Dalla lettura della meta-ricerca del britannico Food Standard Agency, Bressanini trae motivo per bacchettare: “Insomma, siccome nella scienza l’onere della prova sta in chi fa delle affermazioni, se qualcuno sostiene che il cibo biologico è più nutriente lo deve dimostrare, e quel che emerge dalle ricerche condotte sino ad ora è che questa dimostrazione non è stata trovata”.

Queste riflessioni vanno prese per quello che sono: non una crociata contro i prodotti biologici, ma una riflessione sul metodo scientifico, uno stimolante e incontestabile esercizio intellettuale. Certo, spiace che la tranciante conclusione “sino ad ora è che questa dimostrazione non è stata trovata” sia tratta dall’esame della sola fonte London School of Hygiene & Tropical Medicine.

Le riflessioni sul metodo scientifico sarebbero infatti probabilmente state più stimolanti e l’informazione ai lettori del blog più completa, se si fosse data notizia della meta-ricercaNutritional quality and safety of organic food. A review” pubblicata quasi in contemporanea, realizzata dall’(almeno?) altrettanto autorevole Istitut National de la Recherche agronomique, il primo istituto di ricerca agronomica d’Europa e il secondo al mondo.

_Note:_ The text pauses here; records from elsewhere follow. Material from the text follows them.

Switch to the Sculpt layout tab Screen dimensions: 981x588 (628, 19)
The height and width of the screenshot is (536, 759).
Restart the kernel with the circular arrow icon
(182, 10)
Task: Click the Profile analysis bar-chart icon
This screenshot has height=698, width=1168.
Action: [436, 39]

Tra l’altro, la ricerca sistematica francese prende in considerazione anche i parametri esclusi nelle terre d’Albione, residui di fitofarmaci, quantità di nitrati, quantità di sali minerali, sostanze a effetto antiossidante…

Come scrive Bressanini nel suo blog? “Il punto è che, come rilevava la FSA, a seconda di cosa includi o escludi in una review puoi ottenere conclusioni diverse”. Appunto, mi vien da dire.

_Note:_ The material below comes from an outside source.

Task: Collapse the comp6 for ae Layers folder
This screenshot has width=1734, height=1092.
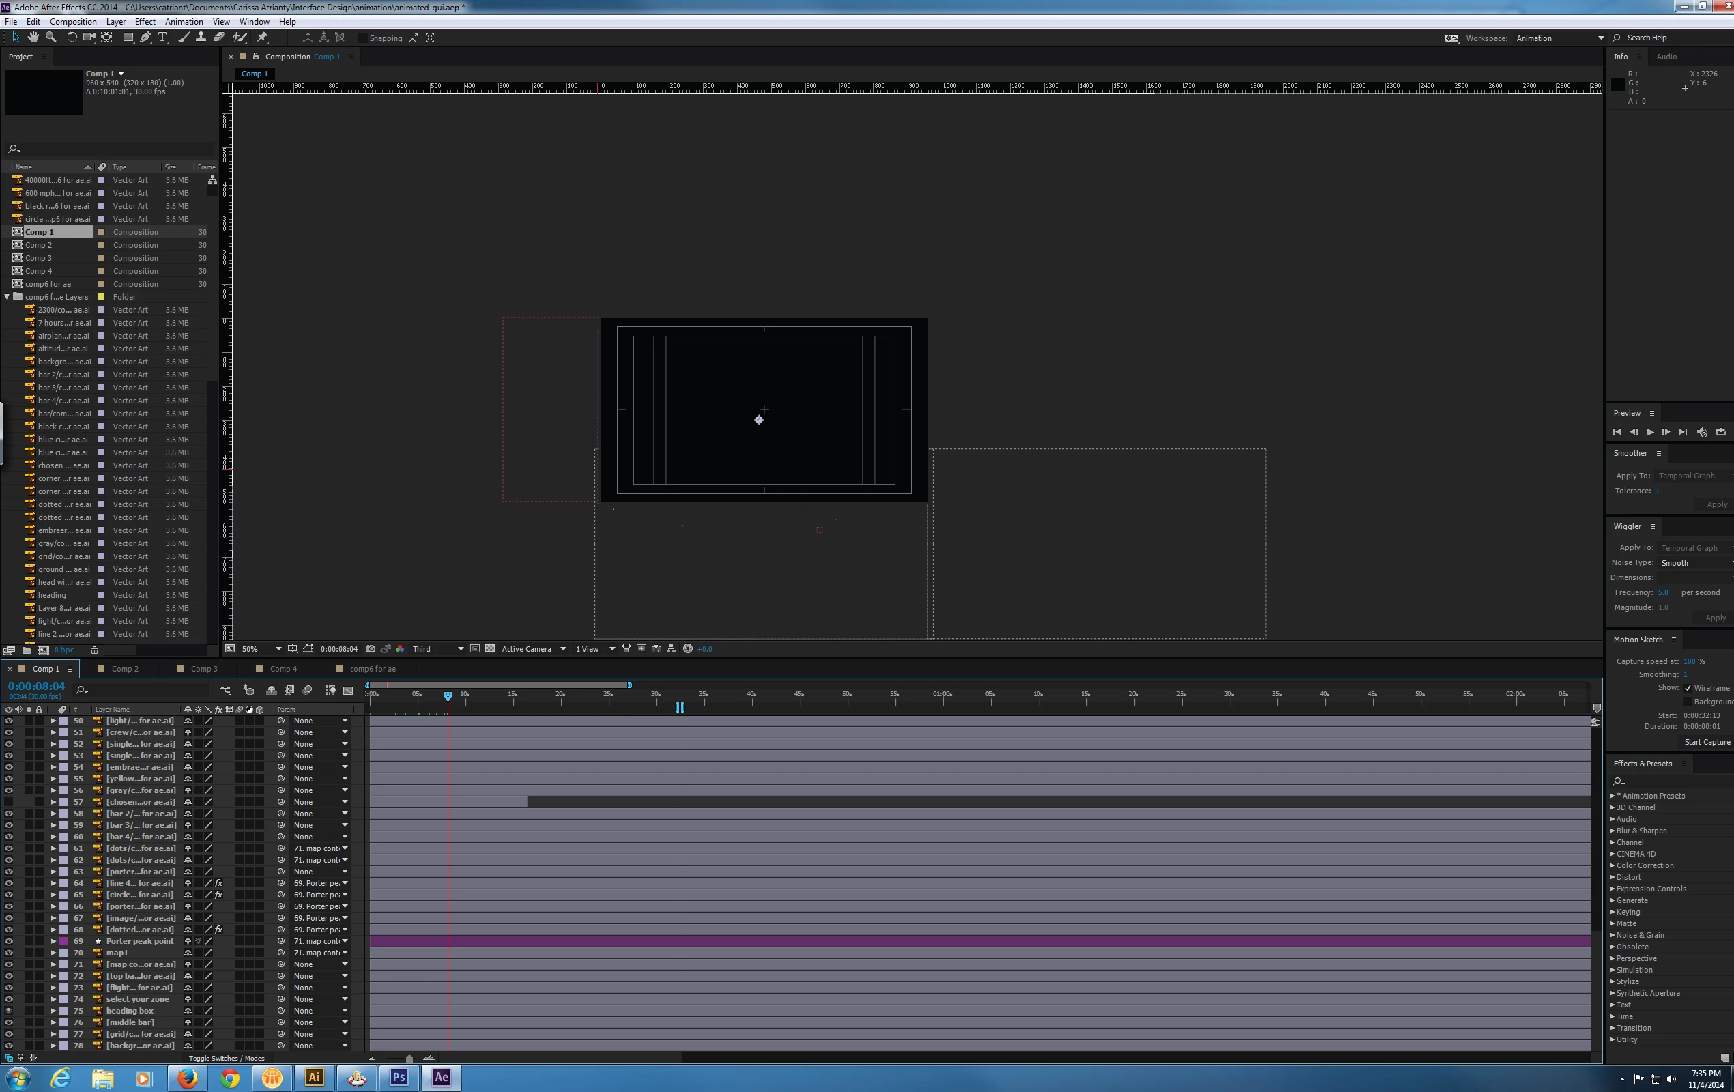Action: (x=7, y=297)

Quindi sembra un po’ azzardato decidere di non prendere in considerazione delle ricerche e poi sostenere “quel che emerge dalle ricerche condotte sino ad ora…”. Più corretto sembra sostenere “da quel che emerge dalle ricerche che ho deciso di prendere in considerazione…”, il che è paio di maniche ben diverso.

Pubblicato sempre nel 2009 dall’insospettabile rivista scientifica Agronomy for Sustainable Development, il lavoro francese dichiara (apro e chiudo virgolette):

“I punti principali sono:
– i prodotti biologici vegetali contengono più sostanza secca e minerali (Fe, Mg) e più sostanze nutrienti a effetto antiossidante, quali fenoli e acido salicilico
– i prodotti biologici animali contengono più acidi grassi polinsaturi;
– i dati sui livelli di carboidrati, proteine e vitamine non sono sufficientemente documentati;
– dal 94 al 100% degli alimenti biologici non contiene alcun residuo di pesticidi;
– i vegetali biologici contengono meno nitrati (circa il 50%);
– i cereali biologici presentano complessivamente livelli di micotossine analoghi a quelle dei prodotti convenzionali.

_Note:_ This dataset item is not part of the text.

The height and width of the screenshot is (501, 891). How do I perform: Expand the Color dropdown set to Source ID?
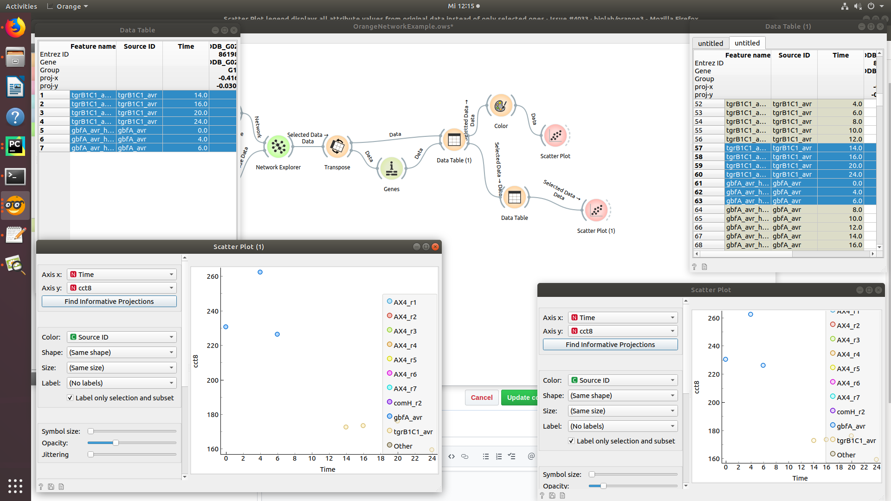coord(121,337)
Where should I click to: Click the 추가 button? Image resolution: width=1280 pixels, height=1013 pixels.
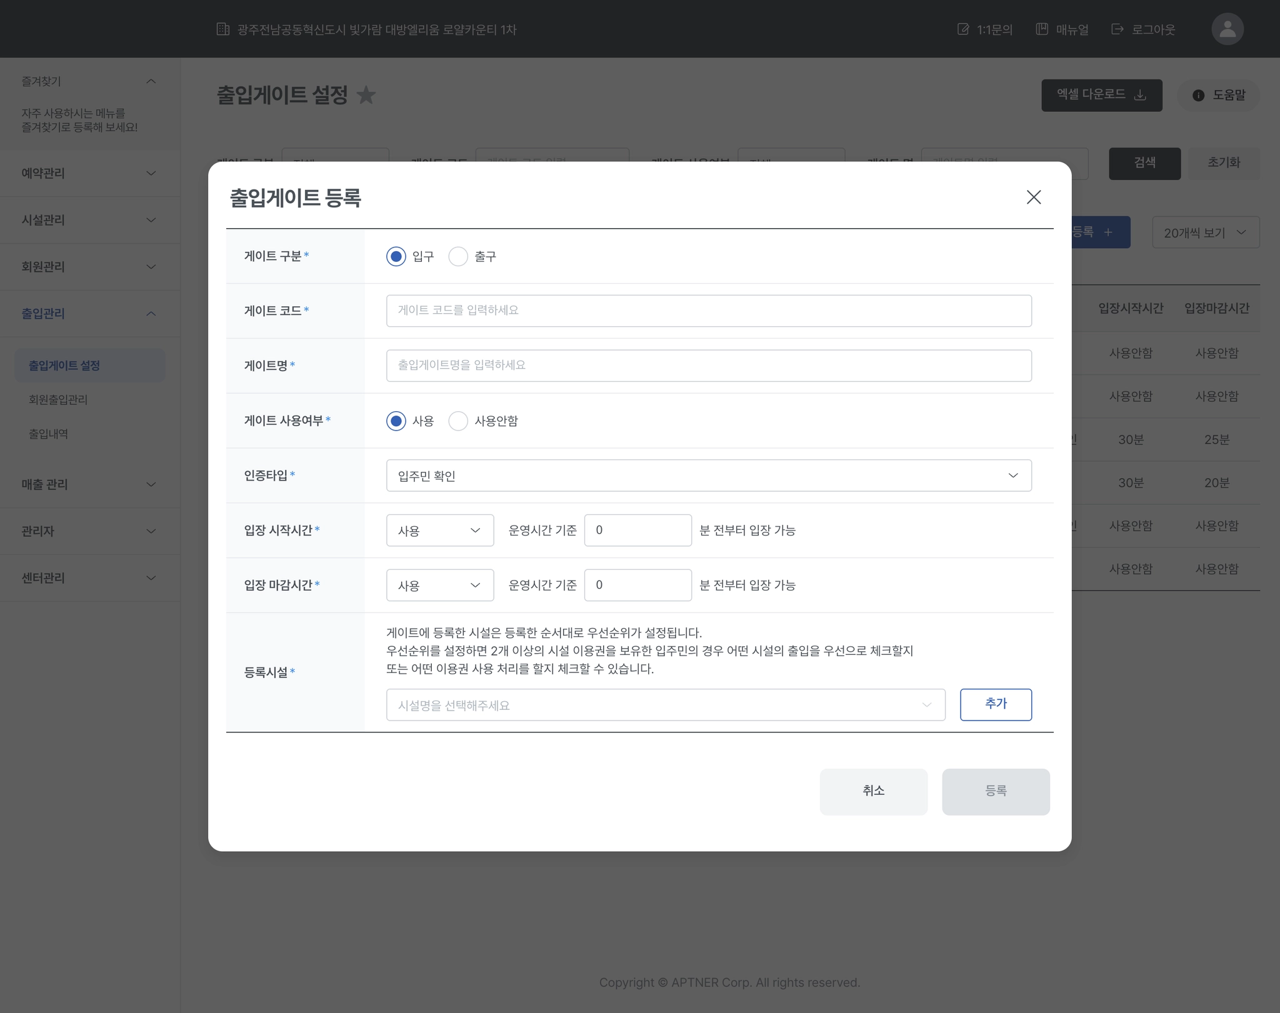pos(995,704)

I metodi agricoli biologici hanno così fornito dimostrazione di essere in grado di fornire alimenti di elevato livello qualitativo”.

Purtroppo i siti che lo propongono sono solo quelli delle organizzazioni del settore biologico e così, mentre l’articolo della London School of Hygiene & Tropical Medicine ha trovato larga eco su carta (ricordo ancora i titoli) ed è stato rilanciato in abbondanza nell’iperspazio, quasi nessuno ha citato la successiva ricerca francese. Forse si prestava meno a titoli d’effetto, o sarà colpa del maggior fascino della tropical medicine, che fa venire a mente Indiana Jones eil tempio maledetto. Infine: è un peccato che l’esercizio intellettuale di prendere a pretesto una ricerca per dare il via a riflessioni sul metodo scientifico non sia stata sorretto da un buon uso dei motori di ricerca, che avrebbe consegnato anche la pubblicazione del maggior istituto di ricerca continentale sull’agronomia e le produzioni agroalimentari.

Perché, come dice Bressanini “a seconda di cosa includi o escludi in una review puoi ottenere conclusioni diverse”. Chiaro, no?

[Roberto Pinton è il segretario di AssoBio, associazione nazionale delle imprese di trasformazione e distribuzione di prodotti biologici].